Il y a cette grande et large étagère au milieu de la pièce principale, qui sépare le coin chambre du coin bureau. En bas de l’étagère, elle a laissé un casier vide, très utile comme passage lorsqu’on est un chat, afin d’aller plus rapidement de la chambre vers le couloir, la salle de bains et la litière, la porte d’entrée… Elle pense à tout, ma chère maîtresse ! Elle aime tellement les chats !

 
Quatrième partie : Pirouette, décembre 2013

Oh là là ! Quelle aventure ! Depuis que la dame blonde m’ouvre sa porte et me donne à manger, qu’elle ne me chasse plus, qu’elle s’occupe de moi, qu’elle joue avec moi, je me sens tellement mieux, bien plus heureuse !

Je peux même dormir chez elle, de temps en temps, le jour ou la nuit, sur son canapé lit. Il y a dessus une couverture rouge, moelleuse et confortable, si agréable pour s’abandonner au sommeil…

Moi, Pirouette, arrivée tout bébé chez mon maître à la fin du printemps, je préfère et de loin la maison de la dame blonde ! Alors dès que je peux, je viens chez elle. Surtout que mon maître me laisse souvent et longtemps dehors ; il rentre tard, au milieu de la nuit, au petit matin… Je ne sais pas où aller, moi, quand il pleut, quand il fait froid…

Maintenant, quand je me poste à la fenêtre de la dame blonde, elle n’hésite plus à m’ouvrir, à me faire partager son intérieur, son quotidien avec ses trois autres chats. D’ailleurs, ils sont plutôt gentils avec moi, ils me laissent prendre mes aises sur la couverture rouge. Je verrai bien ce que l’avenir me réservera, la vie est devant moi !

dimanche 29 décembre 2013

Journal de bord : épilogue


Jeudi 29 août 2013
C’est la pré-rentrée : retour dans mon école de rattachement pour des réunions de travail, la prise de contact avec le nouveau directeur et les collègues nouvellement nommés. C’est encore l’été, les mines sont bronzées, détendues…

Tout le monde est présent, pas de remplacement pour moi dans l’immédiat, du moins dans cette école. En attendant un éventuel coup de fil de l’Inspection, je laisse mes collègues s’installer dans leur classe et je donne un coup de main au directeur.

Lundi 2 septembre 2013
Demain, c’est la rentrée des élèves. Aujourd’hui, Frédérique, sur le double niveau CM1/CM2, m’annonce qu’elle va devoir s’absenter à partir du jeudi 4 pour raisons médicales, une semaine voire plus. Après mise au courant de l’Inspection, j’apparais toute désignée pour effectuer le remplacement.

Je me renseigne auprès de Frédérique sur la façon dont elle compte travailler en double niveau, sur ce qu’elle fera mardi, sur ce qu’elle avait envisagé de commencer jeudi… Je connais un peu ses méthodes de travail pour l’avoir déjà remplacée en 2012, de la rentrée des vacances de Toussaint jusqu’à celles de Noël.

J’avais passé de bons moments dans sa classe de CM1, plutôt travailleuse et d’un bon niveau, située dans l’école d’un quartier pavillonnaire. Cela avait été, je dois l’avouer, nettement plus enrichissant qu’avec « mon » CM1 de ZEP, de mars à juillet 2013.

DONNÉES ÉTUDIÉES

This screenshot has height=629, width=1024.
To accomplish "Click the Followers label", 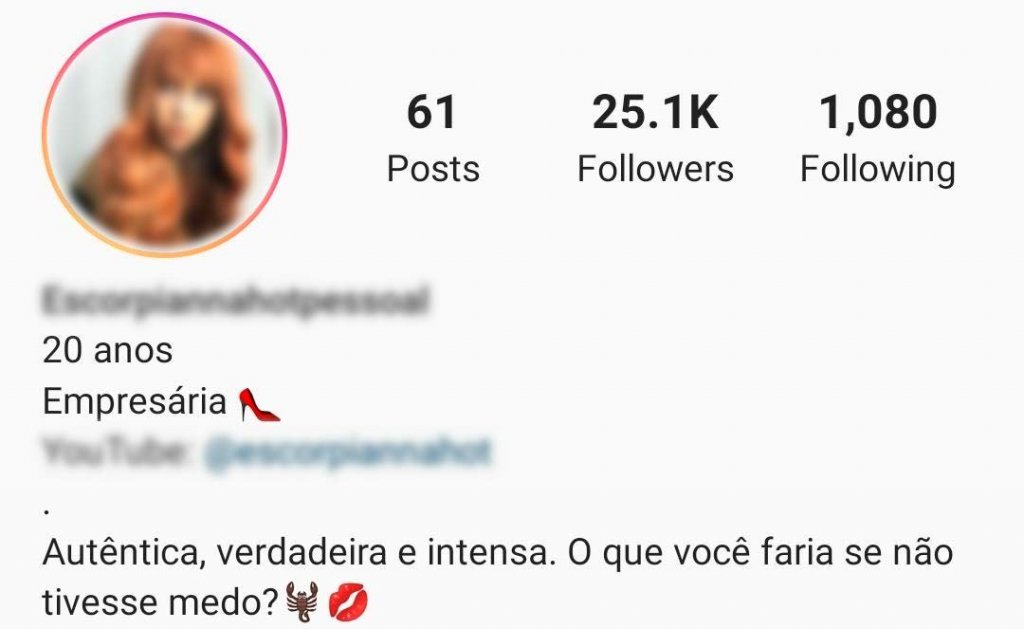I will (655, 169).
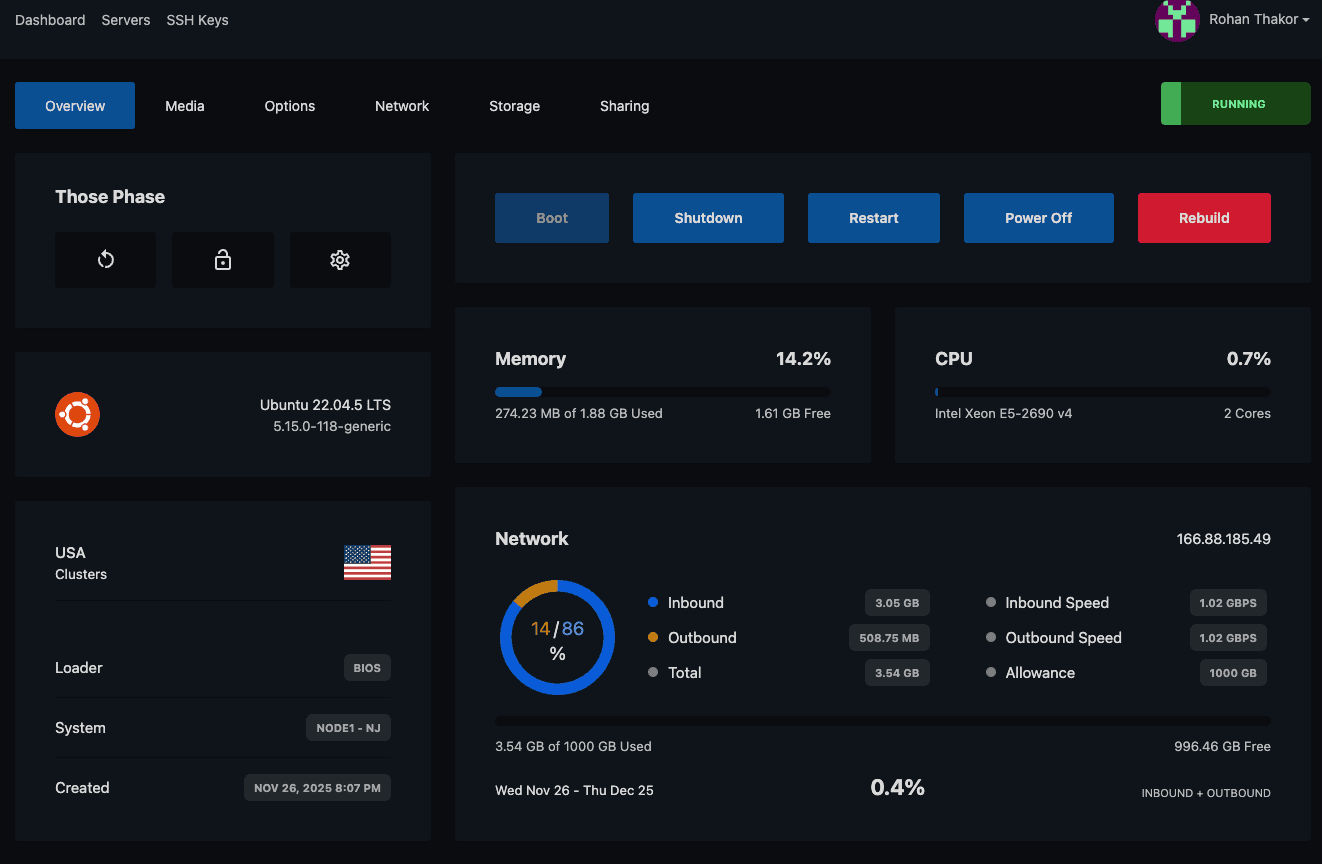The image size is (1322, 864).
Task: Switch to the Storage tab
Action: tap(514, 105)
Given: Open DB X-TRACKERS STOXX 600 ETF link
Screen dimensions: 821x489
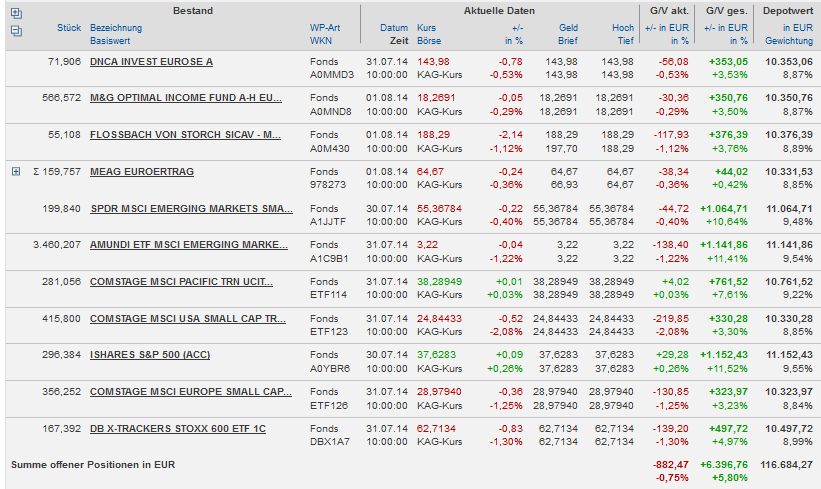Looking at the screenshot, I should click(178, 428).

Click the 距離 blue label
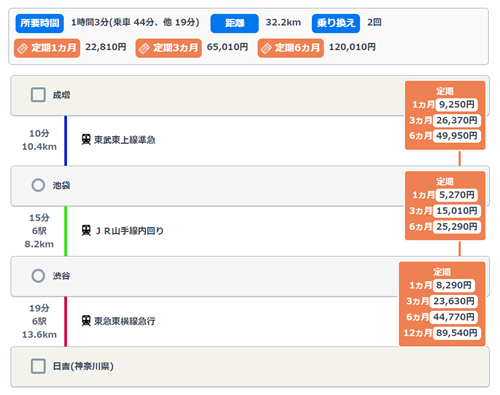(234, 23)
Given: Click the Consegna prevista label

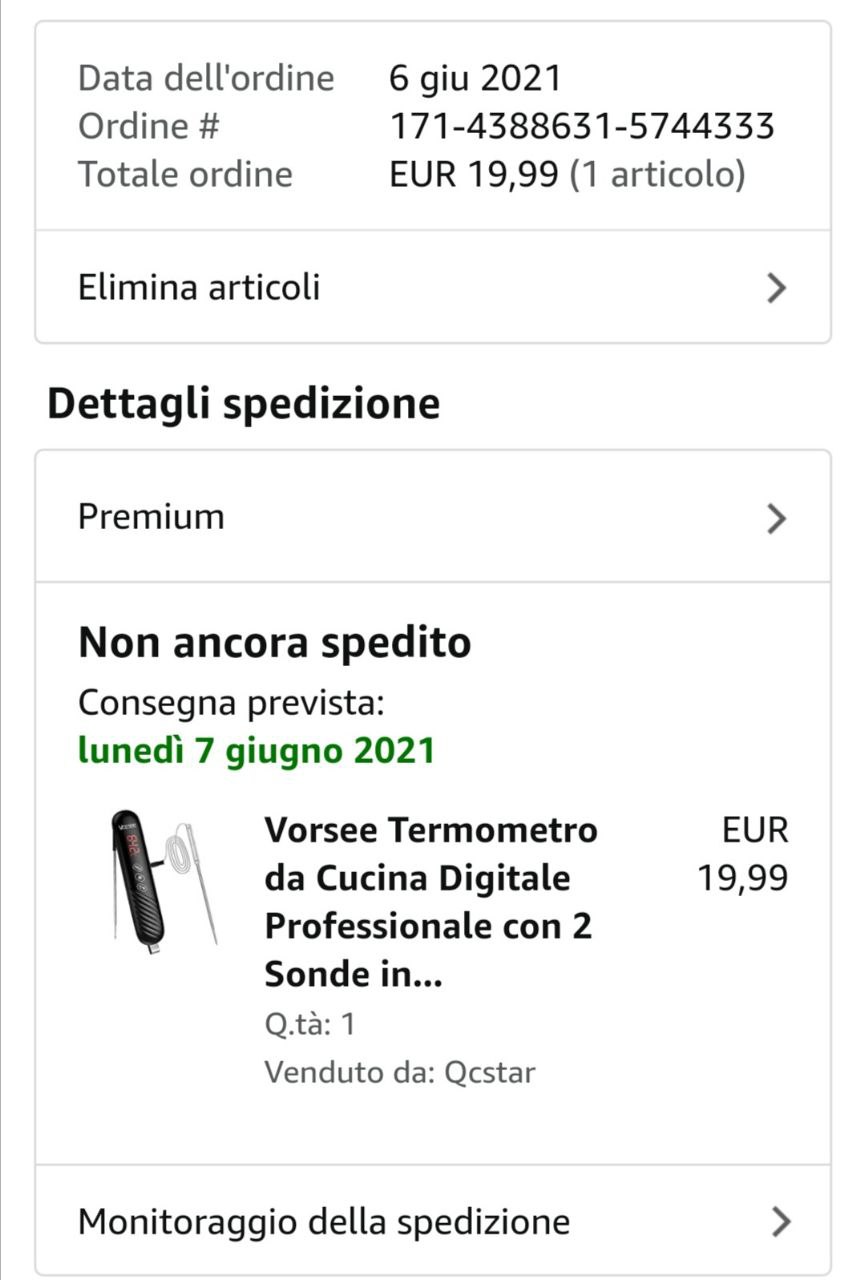Looking at the screenshot, I should 231,702.
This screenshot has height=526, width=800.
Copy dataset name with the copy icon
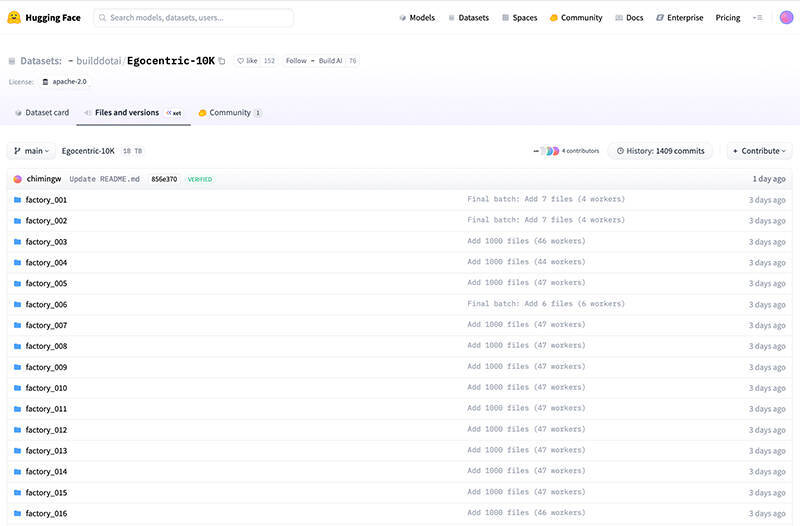(222, 61)
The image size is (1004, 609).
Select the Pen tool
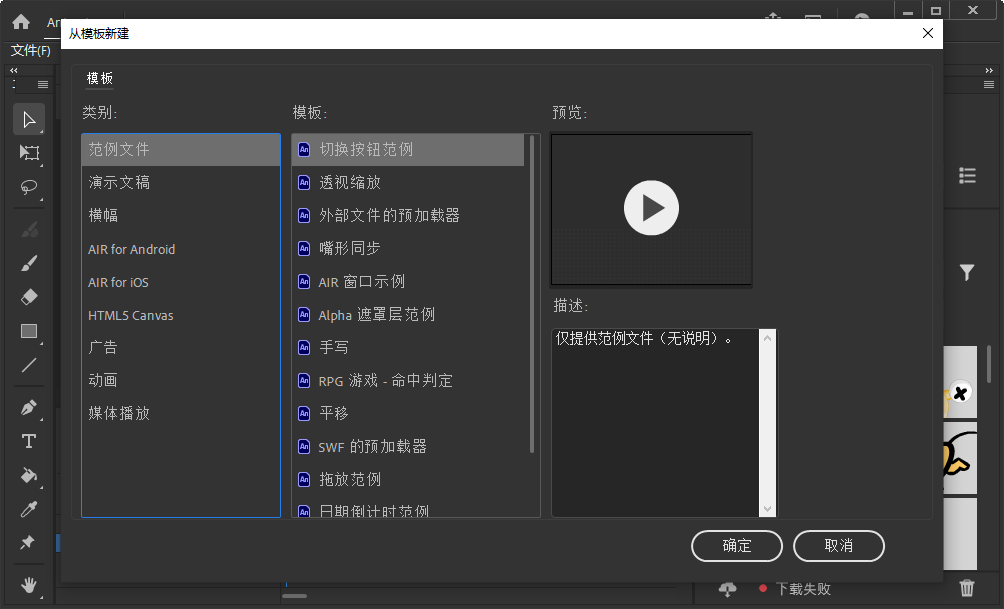[28, 406]
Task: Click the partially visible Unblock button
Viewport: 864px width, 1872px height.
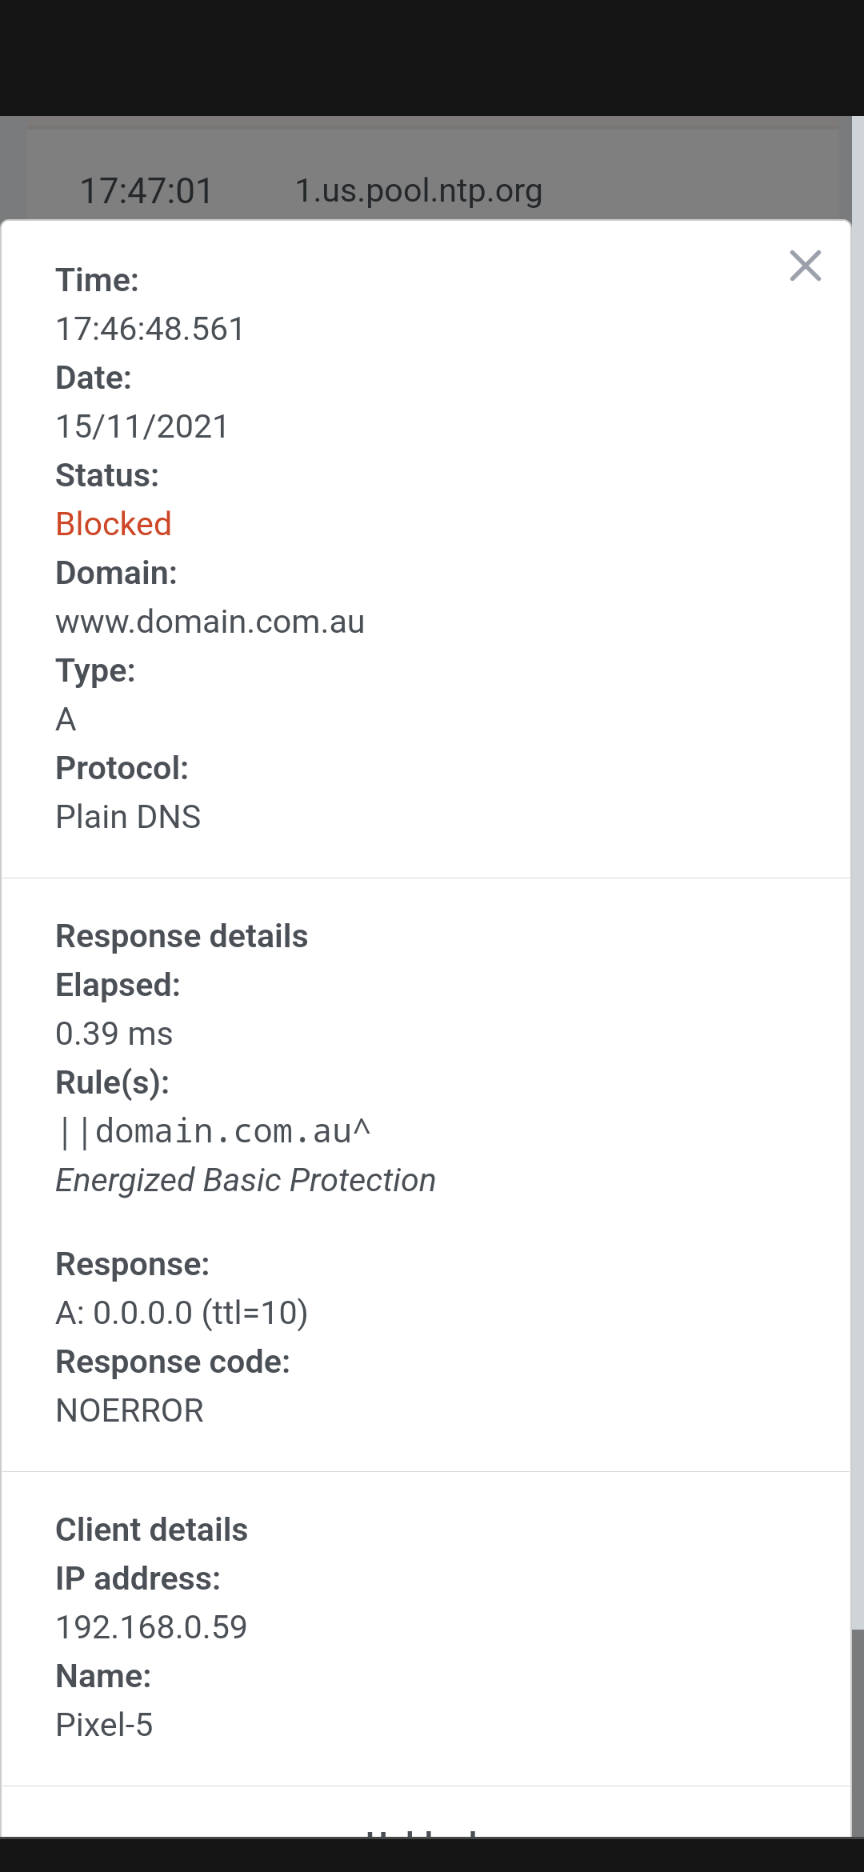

QUESTIONS SUR LE TEXTE
#1 Relevez dans le texte tous les lieux vers lesquels le casier vide de l'étagère permet au chat d'aller plus rapidement depuis la chambre.
#2 Recopiez le passage du texte allant de « Je peux même » à « est devant moi ! » en substituant « couette bleue » à « couverture rouge ».
Les enregistrements n'ont aucun rapport avec le texte.

VOS RÉPONSES
#1 le couloir, la salle de bains, la litière, la porte d'entrée

#2
Je peux même dormir chez elle, de temps en temps, le jour ou la nuit, sur son canapé lit. Il y a dessus une couette bleue, moelleuse et confortable, si agréable pour s’abandonner au sommeil…

Moi, Pirouette, arrivée tout bébé chez mon maître à la fin du printemps, je préfère et de loin la maison de la dame blonde ! Alors dès que je peux, je viens chez elle. Surtout que mon maître me laisse souvent et longtemps dehors ; il rentre tard, au milieu de la nuit, au petit matin… Je ne sais pas où aller, moi, quand il pleut, quand il fait froid…

Maintenant, quand je me poste à la fenêtre de la dame blonde, elle n’hésite plus à m’ouvrir, à me faire partager son intérieur, son quotidien avec ses trois autres chats. D’ailleurs, ils sont plutôt gentils avec moi, ils me laissent prendre mes aises sur la couette bleue. Je verrai bien ce que l’avenir me réservera, la vie est devant moi !